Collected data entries
☆ ☆ ☆ ☆ ☆
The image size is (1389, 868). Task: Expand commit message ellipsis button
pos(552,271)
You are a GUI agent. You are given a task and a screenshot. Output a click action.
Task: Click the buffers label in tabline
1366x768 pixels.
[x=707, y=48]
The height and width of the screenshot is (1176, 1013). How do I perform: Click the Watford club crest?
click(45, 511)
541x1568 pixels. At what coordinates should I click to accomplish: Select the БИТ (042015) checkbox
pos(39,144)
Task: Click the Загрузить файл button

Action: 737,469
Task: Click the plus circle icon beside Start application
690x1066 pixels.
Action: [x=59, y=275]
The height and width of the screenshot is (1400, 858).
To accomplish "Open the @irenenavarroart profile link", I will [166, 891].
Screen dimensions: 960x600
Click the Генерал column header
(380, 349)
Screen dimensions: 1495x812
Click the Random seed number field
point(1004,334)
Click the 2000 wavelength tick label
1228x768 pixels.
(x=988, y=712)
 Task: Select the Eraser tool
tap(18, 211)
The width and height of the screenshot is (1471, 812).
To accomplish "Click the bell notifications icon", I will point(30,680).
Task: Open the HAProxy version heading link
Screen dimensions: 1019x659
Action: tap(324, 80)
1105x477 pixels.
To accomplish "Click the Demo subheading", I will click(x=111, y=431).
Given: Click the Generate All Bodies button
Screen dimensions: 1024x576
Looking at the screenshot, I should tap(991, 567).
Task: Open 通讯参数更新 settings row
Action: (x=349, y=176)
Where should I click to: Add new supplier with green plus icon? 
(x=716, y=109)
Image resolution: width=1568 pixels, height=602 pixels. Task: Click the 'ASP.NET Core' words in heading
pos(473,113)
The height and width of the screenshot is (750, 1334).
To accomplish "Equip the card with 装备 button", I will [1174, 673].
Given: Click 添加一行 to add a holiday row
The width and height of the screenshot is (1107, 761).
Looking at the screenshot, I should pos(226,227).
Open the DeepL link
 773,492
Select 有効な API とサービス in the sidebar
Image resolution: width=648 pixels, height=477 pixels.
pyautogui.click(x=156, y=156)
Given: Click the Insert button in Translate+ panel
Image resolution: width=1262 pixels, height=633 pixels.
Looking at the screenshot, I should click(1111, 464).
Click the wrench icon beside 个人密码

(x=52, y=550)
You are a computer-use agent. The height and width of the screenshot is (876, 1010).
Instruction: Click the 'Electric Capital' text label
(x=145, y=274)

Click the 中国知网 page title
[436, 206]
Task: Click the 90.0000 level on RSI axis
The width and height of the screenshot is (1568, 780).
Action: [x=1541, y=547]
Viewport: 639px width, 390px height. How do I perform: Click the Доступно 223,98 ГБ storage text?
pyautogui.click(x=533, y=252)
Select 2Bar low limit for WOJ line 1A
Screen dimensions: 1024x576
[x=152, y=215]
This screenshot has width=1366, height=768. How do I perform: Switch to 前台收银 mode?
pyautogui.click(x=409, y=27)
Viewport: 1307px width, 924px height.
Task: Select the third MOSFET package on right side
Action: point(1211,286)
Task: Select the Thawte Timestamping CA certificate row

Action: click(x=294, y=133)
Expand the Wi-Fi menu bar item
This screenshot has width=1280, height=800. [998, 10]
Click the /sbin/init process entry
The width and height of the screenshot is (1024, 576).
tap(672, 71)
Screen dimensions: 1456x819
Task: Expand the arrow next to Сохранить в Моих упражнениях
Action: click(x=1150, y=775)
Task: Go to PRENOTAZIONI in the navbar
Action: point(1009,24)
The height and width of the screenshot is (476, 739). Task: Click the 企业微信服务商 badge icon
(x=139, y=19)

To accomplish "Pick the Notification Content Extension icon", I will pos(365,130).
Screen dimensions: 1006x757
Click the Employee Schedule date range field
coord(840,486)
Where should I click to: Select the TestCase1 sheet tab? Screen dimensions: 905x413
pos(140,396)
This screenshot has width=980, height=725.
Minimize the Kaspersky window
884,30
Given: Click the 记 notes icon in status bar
☆ ☆ ☆ ☆ ☆
Filtering the entries above by the word "agent", copy each line that matches.

> [Reply to the task]:
You are a GUI agent. You are given a task and a screenshot. Output a click action.
You are a computer-use agent. The height and width of the screenshot is (876, 1010).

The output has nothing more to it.